Wielki test rogali na św. Marcina!

Są ich miliony, w większości niecertyfikowane, ale skoro można je już kupić w całej Polsce, to sprawdźmy, czy te bez certyfikatów są może w czymś lepsze od tych certyfikowanych

Rogale z białym makiem
Rogale z białym makiem w przekroju – od lewej: Tesco, Biedronka, Lidl

Poznańscy cukiernicy rozdali kolejnym cukierniom certyfikaty uprawniające do wypieku Rogali Świętomarcińskich ChOG. Rzecz została odnotowana w mediach i poniosła się szerokim echem, bo dziennikarzom świętomarcińskie wypieki widać zasmakowały. Tak przynajmniej słychać po prasowej degustacji, wszak skoro od ośmiu lat Rogal Świętomarciński dumnie nosi unijny znak jakości Chronione Oznaczenie Geograficzne, to przecież nie wypada, żeby jakiś dziennikarz poddał w wątpliwość walor tak zacnie certyfikowany.

A jednak z dziennikarskiego obowiązku należałoby odnotować, że dekorowane unijnym znakiem jakości wypieki od lat owiewa aura skandalu.
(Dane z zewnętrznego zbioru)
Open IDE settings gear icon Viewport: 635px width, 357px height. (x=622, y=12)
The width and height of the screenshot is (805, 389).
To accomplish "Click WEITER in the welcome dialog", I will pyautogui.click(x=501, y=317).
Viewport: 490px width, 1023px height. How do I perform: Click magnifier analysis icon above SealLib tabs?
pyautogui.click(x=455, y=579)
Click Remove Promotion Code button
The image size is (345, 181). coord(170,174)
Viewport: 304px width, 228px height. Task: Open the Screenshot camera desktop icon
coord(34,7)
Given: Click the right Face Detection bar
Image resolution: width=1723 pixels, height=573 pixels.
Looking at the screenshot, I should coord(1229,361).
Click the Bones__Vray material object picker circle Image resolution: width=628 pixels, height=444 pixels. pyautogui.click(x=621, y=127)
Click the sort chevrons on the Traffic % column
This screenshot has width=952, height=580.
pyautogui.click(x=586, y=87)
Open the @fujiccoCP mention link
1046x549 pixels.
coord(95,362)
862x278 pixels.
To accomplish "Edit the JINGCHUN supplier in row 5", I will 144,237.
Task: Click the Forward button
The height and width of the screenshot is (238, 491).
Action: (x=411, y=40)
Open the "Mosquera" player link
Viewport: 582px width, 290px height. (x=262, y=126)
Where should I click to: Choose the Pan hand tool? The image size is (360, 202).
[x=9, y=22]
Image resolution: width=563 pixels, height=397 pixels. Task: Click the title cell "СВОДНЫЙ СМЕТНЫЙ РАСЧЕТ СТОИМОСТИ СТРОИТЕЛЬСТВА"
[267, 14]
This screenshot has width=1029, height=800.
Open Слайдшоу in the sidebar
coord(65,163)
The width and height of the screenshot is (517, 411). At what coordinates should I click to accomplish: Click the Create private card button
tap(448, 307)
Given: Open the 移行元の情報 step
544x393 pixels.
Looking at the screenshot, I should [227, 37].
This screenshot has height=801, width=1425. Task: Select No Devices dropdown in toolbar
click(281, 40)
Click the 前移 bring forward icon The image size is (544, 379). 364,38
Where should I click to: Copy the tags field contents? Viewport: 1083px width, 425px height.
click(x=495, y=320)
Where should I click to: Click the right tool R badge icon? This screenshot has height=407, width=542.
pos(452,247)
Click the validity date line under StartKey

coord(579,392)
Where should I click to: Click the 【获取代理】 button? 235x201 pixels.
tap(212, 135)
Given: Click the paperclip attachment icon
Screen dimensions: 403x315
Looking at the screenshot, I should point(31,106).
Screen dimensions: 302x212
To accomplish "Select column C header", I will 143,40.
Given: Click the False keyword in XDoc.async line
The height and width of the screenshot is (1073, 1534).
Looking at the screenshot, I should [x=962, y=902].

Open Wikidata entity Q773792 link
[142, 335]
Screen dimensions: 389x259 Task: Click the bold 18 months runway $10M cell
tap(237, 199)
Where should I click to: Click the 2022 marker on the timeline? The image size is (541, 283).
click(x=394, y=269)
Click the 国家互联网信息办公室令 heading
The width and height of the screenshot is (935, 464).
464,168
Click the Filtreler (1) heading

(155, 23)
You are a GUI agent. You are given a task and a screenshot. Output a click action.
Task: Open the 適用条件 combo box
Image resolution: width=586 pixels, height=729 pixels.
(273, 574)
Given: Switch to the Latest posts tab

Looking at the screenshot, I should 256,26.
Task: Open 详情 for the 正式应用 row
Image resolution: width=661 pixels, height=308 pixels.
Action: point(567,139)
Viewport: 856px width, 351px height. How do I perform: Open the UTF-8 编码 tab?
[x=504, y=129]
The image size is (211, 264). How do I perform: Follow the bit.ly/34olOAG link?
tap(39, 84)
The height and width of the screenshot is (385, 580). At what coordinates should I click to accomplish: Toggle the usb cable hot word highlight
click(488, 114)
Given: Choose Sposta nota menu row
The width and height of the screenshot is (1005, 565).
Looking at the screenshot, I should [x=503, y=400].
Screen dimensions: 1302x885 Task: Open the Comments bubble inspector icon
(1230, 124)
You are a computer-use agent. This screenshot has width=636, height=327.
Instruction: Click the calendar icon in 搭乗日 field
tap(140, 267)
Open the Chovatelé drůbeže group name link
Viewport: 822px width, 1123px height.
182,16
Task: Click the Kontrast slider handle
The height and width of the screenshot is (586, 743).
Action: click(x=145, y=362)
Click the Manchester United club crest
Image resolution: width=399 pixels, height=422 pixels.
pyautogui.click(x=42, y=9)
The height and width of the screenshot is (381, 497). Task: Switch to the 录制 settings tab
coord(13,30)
Pisałem o tym już wielokrotnie, od kilku lat czekam też na odpowiedź na przesłane przeze mnie na oficjalny adres poznańskiego Cechu Cukierników i Piekarzy zapytanie, dlaczego nakazuje on wypiekać rogale na margarynie, zaleca stosowanie syntetycznych aromatów, pozwala do masy makowej dodawać tartą bułkę a pomadę posypywać arachidami.

Żaden maślany rogal wypełniony wilgotnym nadzieniem z białego maku i migdałów nie może nazywać się świętomarcińskim. Będzie nie dość szlachetny, bo zgodnie z oficjalną recepturą to miano jest zastrzeżone wyłącznie dla spauperyzowanych wypieków z margaryną i syntetycznymi aromatami. O tym podekscytowani degustacją dziennikarze nie wspominają, więc wielki minus dla nich. Pochwalają zaś, że w przeciwieństwie do rogali niecertyfikowanych, te certyfikowane nie zawierają skórki pomarańczowej. Ależ! Ohydna skórka! Jeszcze by zwichrowała namaszczony certyfikatem wyrafinowany bukiet.

Rogalowy biznes ma jednak znacznie większy wymiar niż poznański kamienny krąg certyfikowanych cukierników. Na Świętego Marcina wypieka się je w całej Polsce, a w ostatnich latach zaczęły je sprzedawać nawet dyskonty. Początkowo rzeczywiście te certyfikowane, ale od jakichś dwóch lat o certyfikowanych w sieciach handlowych słuch niemal w ogóle zaginął. Skoro jednak takie się sprzedają, to znaczy że lud uznał, iż podróbki są wystarczająco dobre, a skoro bywają o połowę tańsze od oryginałów, to może są nawet lepsze?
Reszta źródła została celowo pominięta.